[Start of section]

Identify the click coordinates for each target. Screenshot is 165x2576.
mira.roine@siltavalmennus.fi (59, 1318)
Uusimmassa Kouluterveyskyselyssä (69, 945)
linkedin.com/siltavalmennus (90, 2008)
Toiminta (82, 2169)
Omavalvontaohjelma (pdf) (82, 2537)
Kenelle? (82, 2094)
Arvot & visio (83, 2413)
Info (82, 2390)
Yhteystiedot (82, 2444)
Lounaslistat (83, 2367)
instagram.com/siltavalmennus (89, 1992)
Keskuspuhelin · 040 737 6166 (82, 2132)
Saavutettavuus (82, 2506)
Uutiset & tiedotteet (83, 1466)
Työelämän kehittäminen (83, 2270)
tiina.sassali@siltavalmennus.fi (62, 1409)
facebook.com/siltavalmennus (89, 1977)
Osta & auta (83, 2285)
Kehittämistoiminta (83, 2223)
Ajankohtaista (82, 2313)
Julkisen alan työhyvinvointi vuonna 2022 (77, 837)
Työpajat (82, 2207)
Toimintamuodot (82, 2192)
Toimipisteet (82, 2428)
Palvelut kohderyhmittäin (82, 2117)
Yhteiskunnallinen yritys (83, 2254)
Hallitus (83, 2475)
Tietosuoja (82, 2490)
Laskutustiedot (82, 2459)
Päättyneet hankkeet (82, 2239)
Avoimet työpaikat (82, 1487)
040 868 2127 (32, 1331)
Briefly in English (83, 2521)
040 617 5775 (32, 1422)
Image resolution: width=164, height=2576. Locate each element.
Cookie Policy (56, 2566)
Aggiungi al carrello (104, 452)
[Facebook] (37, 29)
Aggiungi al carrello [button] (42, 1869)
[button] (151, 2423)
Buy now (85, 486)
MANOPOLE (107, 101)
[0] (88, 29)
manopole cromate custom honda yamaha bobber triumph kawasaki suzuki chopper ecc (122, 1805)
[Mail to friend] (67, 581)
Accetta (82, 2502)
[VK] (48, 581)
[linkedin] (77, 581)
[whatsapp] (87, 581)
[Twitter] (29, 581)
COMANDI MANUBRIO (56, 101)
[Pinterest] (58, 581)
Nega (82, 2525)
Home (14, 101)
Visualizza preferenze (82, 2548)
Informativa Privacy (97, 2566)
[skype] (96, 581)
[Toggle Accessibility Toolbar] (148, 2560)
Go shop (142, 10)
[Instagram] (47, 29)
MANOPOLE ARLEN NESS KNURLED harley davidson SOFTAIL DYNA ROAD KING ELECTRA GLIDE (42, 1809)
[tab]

[End of section]

Activity> Look through the listing, and copy each line that contains the word "button".

Written solution>
Aggiungi al carrello [button] (42, 1869)
[button] (151, 2423)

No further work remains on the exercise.